Root login is disabled on the AMI generated by Packer, but
DigitalOcean unfortunately doesn't give you any option to leave login
settings unchanged. I suggest setting the root password to a random
string. Make a note of the IP address of the droplet and SSH into it
under the admin user, using the key that you specified in
`secrets.json`. Now perform the following setup:
$ sudo passwd -l root
This completes the first DigitalOcean portion of deployment.
Now you'll need an account on [Docker Hub](https://hub.docker.com/),
which is where built images will be stored before they are pulled down
to DigitalOcean. Create a repository; the name will be
`your-docker-id/whatever-you-name-the-repo`. You'll need this below.
You're now ready to deploy. You can do this manually to begin with. In
the repository root on your local checkout of Riju, create a file
`.env`, changing the values as appropriate for your setup:
DOCKER_REPO=raxod502/riju
DOMAIN=riju.codes
DEPLOY_SSH_PRIVATE_KEY=/home/raxod502/.ssh/id_rsa_riju_deploy
Run:
$ docker login
$ make deploy
Riju should now be available online at your instance's public IP
address.
Next, let's configure TLS. You'll need to configure DNS for your
domain with a CNAME to point at your DigitalOcean instance. Once DNS
has propagated, SSH into your DigitalOcean instance and run:
$ sudo systemctl stop riju
$ sudo certbot certonly --standalone
$ sudo systemctl start riju
You'll also want to set up automatic renewal. This can be done by
installing the two Certbot hook scripts from Riju in the
`packer/resources` subdirectory. Here is one approach:
$ sudo wget https://github.com/raxod502/riju/raw/master/packer/resources/certbot-pre.bash
-O /etc/letsencrypt/renewal-hooks/pre/riju
$ sudo wget https://github.com/raxod502/riju/raw/master/packer/resources/certbot-post.bash
-O /etc/letsencrypt/renewal-hooks/post/riju
$ sudo chmod +x /etc/letsencrypt/renewal-hooks/pre/riju
$ sudo chmod +x /etc/letsencrypt/renewal-hooks/post/riju
At this point you should be able to visit Riju at your custom browser
with TLS enabled.
We can now set up CI. Sign up at [CircleCI](https://circleci.com/) and
enable automatic builds for your fork of Riju.

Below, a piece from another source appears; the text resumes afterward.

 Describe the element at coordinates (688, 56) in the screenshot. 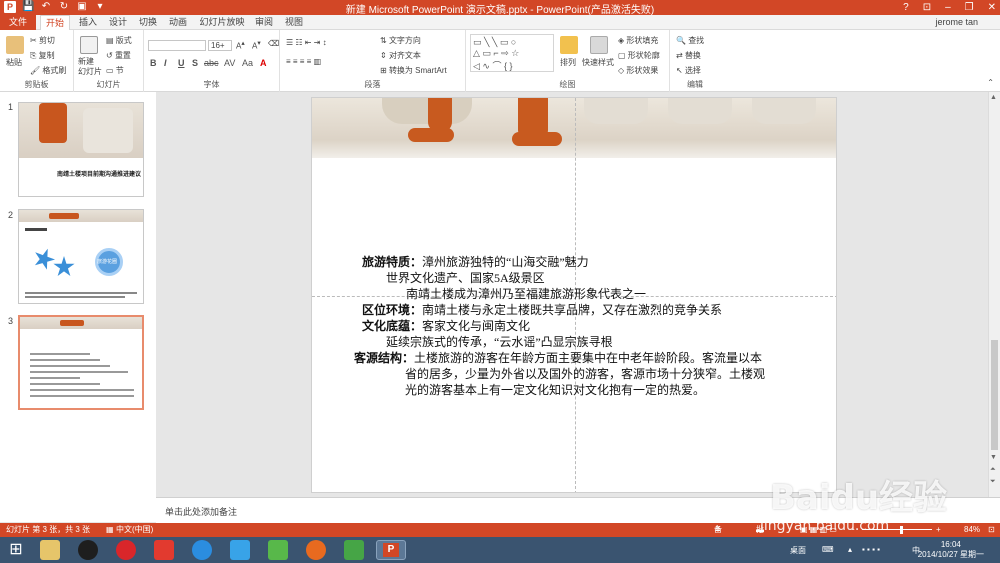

You'll need to set the
following environment variables for the Riju project on CircleCI,
adjusting as appropriate for your own setup:
DOCKER_USERNAME=raxod502
DOCKER_PASSWORD=MIMvzS1bKPunDDSX4AJu
DOCKER_REPO=raxod502/riju
DOMAIN=riju.codes
DEPLOY_SSH_PRIVATE_KEY=b2Rs......lots more......SFAK
To obtain the base64-encoded deploy key, run:
$ cat ~/.ssh/id_rsa_riju_deploy | base64 | tr -d '\n'; echo
New pushes to master should trigger deploys, while pushes to other
branches should trigger just builds.